## Written exercise
Copy every line of the records below that contains the string "window". Match case exactly.

## Input for this task
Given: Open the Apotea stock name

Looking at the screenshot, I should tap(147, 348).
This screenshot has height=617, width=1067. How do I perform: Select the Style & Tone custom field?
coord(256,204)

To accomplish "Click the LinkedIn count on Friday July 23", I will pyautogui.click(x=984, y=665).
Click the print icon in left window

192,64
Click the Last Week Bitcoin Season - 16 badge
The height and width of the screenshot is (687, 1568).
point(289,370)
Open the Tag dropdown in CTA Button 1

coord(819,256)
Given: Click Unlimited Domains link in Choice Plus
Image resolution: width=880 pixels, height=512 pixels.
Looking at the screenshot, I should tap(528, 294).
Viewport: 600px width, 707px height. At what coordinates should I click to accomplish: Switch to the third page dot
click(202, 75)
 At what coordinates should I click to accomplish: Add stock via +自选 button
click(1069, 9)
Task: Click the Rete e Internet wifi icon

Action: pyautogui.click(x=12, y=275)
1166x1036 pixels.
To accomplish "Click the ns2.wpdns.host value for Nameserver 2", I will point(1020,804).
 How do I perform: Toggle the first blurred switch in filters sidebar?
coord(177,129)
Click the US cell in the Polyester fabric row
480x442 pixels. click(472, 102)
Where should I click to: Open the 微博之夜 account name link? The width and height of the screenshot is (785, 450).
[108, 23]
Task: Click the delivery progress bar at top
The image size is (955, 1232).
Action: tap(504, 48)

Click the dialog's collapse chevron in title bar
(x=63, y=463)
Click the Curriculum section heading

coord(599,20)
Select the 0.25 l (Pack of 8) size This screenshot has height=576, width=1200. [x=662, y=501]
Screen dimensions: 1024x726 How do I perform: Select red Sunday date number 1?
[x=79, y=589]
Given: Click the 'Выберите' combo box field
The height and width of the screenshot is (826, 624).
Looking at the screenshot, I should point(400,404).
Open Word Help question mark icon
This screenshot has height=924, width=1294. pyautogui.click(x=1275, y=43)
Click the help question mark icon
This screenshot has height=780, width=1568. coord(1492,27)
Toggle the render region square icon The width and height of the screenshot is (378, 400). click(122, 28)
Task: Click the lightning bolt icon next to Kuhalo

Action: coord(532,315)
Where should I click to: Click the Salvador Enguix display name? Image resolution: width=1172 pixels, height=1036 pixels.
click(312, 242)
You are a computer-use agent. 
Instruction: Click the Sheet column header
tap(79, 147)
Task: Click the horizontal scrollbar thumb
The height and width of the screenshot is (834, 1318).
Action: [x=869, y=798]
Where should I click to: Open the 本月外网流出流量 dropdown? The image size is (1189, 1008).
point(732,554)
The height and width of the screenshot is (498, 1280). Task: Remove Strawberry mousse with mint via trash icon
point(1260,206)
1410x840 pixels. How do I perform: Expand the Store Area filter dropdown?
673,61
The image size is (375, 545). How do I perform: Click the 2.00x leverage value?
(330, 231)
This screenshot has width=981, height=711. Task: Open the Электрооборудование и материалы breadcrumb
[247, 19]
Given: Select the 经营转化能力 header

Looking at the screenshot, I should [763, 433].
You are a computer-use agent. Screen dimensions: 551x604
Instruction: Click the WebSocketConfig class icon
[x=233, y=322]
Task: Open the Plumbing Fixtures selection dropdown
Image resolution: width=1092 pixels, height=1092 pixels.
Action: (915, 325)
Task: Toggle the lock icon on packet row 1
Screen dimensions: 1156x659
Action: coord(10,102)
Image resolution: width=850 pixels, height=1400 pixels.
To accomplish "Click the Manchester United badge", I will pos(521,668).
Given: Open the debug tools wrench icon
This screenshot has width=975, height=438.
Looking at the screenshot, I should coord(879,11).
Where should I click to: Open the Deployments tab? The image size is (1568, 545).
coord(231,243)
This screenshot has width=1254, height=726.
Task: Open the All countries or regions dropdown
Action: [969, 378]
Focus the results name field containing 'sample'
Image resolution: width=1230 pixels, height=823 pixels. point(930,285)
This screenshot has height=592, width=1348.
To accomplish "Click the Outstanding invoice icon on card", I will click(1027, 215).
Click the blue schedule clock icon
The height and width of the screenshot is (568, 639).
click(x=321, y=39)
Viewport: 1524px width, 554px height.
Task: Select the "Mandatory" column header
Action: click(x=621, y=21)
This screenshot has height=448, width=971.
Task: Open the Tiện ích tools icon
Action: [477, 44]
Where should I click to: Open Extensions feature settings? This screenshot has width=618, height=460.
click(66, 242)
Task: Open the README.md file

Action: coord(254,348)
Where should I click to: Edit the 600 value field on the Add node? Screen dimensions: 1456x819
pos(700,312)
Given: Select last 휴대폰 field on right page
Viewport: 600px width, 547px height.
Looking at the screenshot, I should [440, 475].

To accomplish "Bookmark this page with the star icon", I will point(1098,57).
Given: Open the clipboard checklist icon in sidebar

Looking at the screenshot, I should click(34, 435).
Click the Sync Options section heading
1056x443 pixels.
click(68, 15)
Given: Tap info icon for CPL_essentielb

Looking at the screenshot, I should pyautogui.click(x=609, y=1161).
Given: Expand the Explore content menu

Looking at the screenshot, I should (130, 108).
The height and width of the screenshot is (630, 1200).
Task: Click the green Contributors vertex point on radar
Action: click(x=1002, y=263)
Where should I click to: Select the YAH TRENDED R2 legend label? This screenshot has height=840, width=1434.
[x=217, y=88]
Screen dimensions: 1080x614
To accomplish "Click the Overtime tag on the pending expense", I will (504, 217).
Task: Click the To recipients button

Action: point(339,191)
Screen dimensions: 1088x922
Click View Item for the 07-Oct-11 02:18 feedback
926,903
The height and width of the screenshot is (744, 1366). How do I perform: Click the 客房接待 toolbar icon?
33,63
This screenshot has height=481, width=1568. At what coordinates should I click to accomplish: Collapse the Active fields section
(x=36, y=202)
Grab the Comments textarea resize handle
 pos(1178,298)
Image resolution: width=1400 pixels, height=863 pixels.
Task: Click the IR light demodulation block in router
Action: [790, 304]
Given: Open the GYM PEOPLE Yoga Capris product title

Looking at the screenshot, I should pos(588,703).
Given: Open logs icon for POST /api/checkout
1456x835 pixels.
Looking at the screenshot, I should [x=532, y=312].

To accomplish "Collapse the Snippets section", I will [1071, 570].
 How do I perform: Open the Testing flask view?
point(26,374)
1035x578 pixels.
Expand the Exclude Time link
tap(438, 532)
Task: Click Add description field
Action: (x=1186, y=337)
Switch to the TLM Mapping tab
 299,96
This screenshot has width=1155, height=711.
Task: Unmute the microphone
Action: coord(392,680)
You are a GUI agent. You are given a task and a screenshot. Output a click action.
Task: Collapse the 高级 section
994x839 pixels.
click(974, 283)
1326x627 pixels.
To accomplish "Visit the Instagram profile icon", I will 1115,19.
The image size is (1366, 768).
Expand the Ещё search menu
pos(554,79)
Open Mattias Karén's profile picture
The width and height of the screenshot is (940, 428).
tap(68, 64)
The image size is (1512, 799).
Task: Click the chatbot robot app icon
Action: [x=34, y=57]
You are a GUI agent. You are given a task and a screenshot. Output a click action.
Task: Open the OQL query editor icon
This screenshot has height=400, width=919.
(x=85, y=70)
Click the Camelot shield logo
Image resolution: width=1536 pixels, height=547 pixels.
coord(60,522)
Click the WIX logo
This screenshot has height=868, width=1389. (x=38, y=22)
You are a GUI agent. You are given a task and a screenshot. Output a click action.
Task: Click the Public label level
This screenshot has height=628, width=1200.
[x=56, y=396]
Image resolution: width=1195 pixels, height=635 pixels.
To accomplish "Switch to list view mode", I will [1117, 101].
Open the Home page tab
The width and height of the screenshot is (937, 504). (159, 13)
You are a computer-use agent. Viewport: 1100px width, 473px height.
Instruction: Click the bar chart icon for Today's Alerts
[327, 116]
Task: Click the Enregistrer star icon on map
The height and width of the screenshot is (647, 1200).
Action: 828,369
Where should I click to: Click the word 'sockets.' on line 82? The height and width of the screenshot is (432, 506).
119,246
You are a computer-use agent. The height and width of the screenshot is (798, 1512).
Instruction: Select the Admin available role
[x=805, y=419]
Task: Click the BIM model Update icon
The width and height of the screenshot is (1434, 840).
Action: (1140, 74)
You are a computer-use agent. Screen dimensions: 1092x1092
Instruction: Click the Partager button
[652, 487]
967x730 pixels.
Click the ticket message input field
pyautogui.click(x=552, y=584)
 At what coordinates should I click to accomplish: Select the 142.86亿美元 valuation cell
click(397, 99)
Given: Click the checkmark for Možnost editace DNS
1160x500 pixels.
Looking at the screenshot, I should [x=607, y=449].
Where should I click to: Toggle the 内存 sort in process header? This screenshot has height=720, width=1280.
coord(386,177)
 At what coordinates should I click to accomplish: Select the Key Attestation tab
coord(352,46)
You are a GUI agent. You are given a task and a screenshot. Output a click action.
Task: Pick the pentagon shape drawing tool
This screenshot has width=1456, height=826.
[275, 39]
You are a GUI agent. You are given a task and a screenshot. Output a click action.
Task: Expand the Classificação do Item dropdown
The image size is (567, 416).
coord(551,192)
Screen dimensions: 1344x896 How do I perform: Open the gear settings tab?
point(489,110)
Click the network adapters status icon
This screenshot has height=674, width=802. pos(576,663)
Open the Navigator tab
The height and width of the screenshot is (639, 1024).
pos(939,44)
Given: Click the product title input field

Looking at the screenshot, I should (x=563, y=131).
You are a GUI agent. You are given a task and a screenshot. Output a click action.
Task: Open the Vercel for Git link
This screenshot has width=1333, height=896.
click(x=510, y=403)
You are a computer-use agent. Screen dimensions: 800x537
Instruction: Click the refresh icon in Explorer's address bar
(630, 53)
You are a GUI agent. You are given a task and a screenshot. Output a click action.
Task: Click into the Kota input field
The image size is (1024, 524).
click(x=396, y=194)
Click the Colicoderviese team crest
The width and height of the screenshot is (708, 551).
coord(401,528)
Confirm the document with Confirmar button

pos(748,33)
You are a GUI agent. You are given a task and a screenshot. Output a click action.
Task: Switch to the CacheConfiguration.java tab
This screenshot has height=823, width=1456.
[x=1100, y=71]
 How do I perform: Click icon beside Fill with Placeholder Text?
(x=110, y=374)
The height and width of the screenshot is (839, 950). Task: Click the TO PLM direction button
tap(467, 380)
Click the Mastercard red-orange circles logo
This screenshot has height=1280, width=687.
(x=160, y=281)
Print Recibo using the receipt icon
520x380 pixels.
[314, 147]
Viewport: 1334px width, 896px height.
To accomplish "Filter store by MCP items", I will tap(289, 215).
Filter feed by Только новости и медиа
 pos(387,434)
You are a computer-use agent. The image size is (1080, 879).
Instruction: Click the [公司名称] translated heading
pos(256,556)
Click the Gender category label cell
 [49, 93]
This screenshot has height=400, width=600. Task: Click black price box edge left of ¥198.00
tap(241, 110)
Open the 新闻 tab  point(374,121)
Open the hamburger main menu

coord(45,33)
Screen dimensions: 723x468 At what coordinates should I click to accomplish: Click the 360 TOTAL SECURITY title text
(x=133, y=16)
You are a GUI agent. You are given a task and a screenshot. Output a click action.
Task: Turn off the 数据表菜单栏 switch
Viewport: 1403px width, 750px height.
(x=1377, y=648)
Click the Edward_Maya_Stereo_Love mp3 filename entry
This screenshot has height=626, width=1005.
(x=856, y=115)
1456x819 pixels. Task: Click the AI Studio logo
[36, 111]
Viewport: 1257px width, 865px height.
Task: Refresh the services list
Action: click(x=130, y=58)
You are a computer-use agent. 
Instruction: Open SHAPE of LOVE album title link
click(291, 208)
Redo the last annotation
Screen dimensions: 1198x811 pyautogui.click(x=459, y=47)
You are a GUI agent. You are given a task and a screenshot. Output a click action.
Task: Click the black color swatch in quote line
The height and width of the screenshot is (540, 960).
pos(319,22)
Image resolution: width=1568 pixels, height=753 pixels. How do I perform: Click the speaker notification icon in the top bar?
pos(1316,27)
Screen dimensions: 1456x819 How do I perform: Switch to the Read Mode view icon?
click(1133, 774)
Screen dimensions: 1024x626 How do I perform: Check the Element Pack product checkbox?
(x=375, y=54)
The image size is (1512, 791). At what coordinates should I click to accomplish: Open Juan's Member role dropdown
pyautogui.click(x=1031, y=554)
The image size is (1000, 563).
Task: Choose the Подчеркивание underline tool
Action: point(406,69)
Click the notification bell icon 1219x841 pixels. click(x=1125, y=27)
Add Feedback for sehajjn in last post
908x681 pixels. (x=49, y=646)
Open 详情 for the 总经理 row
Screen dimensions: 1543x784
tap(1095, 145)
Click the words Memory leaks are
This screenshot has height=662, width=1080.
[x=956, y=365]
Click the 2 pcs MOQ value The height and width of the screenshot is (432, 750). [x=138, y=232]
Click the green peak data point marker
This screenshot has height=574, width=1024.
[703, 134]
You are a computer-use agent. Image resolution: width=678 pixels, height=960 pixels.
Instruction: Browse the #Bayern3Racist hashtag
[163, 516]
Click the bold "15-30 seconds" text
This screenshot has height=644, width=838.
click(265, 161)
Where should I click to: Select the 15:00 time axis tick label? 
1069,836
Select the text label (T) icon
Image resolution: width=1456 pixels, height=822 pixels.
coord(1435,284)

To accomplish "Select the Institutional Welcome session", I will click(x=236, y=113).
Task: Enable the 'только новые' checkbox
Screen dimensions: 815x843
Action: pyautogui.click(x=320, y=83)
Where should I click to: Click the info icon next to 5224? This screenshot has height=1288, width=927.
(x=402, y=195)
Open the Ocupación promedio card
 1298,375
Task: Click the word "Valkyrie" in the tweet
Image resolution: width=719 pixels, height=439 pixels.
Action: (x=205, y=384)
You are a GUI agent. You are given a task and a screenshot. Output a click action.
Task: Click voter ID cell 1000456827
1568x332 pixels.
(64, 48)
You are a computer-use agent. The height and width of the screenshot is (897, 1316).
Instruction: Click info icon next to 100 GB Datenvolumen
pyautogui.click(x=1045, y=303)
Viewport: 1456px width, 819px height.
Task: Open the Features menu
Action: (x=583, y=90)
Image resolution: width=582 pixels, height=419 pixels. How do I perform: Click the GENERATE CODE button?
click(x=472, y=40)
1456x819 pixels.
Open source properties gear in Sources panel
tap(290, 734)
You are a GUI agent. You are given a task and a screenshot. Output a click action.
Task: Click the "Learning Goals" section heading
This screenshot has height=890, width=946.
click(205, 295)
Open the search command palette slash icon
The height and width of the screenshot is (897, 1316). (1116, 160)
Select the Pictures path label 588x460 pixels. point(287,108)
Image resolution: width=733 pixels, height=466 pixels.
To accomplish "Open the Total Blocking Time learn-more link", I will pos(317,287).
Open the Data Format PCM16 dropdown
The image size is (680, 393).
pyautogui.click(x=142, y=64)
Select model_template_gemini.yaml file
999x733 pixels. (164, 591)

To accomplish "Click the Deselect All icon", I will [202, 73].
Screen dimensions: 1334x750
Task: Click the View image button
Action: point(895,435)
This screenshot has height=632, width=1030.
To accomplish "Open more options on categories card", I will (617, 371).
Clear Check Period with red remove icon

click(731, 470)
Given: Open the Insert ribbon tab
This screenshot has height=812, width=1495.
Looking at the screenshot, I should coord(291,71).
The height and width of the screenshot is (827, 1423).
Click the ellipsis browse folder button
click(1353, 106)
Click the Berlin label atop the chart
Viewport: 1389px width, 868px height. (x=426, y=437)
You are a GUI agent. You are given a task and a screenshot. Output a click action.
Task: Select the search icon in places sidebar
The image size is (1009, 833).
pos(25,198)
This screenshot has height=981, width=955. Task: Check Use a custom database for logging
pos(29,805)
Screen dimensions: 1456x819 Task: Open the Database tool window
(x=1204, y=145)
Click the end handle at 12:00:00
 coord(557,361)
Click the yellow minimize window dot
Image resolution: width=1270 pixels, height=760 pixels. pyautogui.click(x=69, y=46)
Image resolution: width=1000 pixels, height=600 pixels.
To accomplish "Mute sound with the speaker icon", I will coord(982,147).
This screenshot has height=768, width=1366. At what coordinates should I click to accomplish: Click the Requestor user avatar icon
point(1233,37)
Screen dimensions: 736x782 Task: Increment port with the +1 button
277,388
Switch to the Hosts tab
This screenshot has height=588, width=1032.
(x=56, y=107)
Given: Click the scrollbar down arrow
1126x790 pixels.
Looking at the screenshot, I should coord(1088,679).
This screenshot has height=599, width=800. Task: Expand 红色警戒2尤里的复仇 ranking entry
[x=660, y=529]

## Final result
Click the print icon in left window
Screen dimensions: 1456x819 Task: Open the Database tool window
Click the yellow minimize window dot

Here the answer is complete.